Пегая бородка Жерехова затряслась.

– Нет на мне чужой крови!

– И на мне нет! – Трифонов озорно раскинул руки и сверкнул белками глаз. – Все приказчики, душегубы, каторжники. Разве уследишь за ними, Фомич? Налетят, награбят – и-и поминай как звали. Пропьют добро, в тайники схоронят, а мне – оговор да злоба Завойки.

– Ты бы в острог их, в работы.

Трифонов наклонился к Жерехову.

– Убьют, – прохрипел в самое ухо. – Боюсь… – Он долго смотрел на Жерехова испуганными глазами. – Я вот так порешил, Фомич: гнать их в шею. Всех. Обойдусь. А ты помоги мне, сына в науку мне отдай. Главным приказчиком поставлю…

Поликарп все еще стоял у двери, босой, огромный, во всю раму больших дверей. Трифонов налил полную рюмку вина, встал и поднес ее парню. Видя, что отец и головы не повернул, Поликарп довольно улыбнулся, мигом опрокинул рюмку и вытер русые усы.

– Молод он, – ответил наконец Жерехов, сурово взглянув на сына.

– Бога побойся, Фомич! – притворно возмутился Трифонов. – В его лета ты какими делами ворочал! – Снова склонился к уху Жерехова. – Отпусти сына, слышь. Смотри, какую силищу нагулял! В доме молодая баба, белая, пухлая. Убрал бы его от греха…

Жерехов стремительно поднялся, по-змеиному выгнул свою длинную мускулистую шею, вскинул голову так, что Трифонов невольно подался назад, и отрезал гневно:

– Не для тебя сына растил, жила!

– А ты подумай, – издевался Трифонов. Он зашептал в самое ухо старика: – Бабы до молодого мяса у-ух как охочи…

– Прочь поди, жеребец, – наступал на него хозяин, сжимая кулаки.

Но Трифонов уже снова сидел и миролюбиво басил, отмахиваясь ручищами от вздыбившегося Жерехова.

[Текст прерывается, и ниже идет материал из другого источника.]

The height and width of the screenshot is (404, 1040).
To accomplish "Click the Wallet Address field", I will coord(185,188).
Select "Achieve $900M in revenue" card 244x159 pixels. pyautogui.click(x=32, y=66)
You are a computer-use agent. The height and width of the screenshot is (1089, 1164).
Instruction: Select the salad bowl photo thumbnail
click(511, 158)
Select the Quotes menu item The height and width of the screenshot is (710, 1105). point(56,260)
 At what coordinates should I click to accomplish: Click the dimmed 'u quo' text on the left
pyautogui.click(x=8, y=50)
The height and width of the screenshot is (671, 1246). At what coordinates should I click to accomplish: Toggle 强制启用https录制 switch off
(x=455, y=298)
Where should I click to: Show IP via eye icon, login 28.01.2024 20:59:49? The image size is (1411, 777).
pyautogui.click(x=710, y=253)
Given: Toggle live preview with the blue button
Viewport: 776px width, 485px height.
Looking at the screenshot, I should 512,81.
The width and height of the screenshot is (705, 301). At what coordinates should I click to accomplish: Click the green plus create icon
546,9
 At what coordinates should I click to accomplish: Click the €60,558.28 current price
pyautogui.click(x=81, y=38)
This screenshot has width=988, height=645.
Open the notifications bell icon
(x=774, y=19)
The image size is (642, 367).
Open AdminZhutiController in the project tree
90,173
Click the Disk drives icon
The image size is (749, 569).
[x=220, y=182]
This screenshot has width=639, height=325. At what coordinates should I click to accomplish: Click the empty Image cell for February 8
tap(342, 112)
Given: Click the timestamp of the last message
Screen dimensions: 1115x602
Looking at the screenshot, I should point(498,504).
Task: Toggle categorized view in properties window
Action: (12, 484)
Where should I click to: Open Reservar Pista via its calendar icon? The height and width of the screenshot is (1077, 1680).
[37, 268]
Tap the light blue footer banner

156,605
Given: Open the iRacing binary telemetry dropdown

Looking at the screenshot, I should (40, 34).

– Прискакал к нам полицмейстер, поручик Губарев, – продолжал Трифонов, не слушая старика, – меня не нашел, раз-два, суд и расправу учинил, по воинскому артикулу. Чего мои ушкуйники не нашли, полицмейстеровы казаки откопали. Обглодали камчадалов до косточки – и поминай как звали. Оскудеют людишки – торговле конец. Полицмейстер! – закричал он вдруг. – Боров! Хапуга! – И неожиданно рванулся к Жерехову. – Небось и Завойко берет? Берет, скажи?

Жерехов даже не ответил на это, только усмехнулся и головой покачал. «Так вот зачем он явился!» – подумал Жерехов.

– Быть того не может! – упорствовал Трифонов.

– Попробуй, – посоветовал Жерехов, – сунься.

– Замолви за меня слово, Лука Фомич. Растолкуй ему. Никого слушать не станет – тебя послушает. Слышь, вразуми окаянного… И сына мне отдай. Как родного смотреть буду. – Подойдя вплотную к Жерехову, пьяно зашептал: – Изведут они тебя, Фомич…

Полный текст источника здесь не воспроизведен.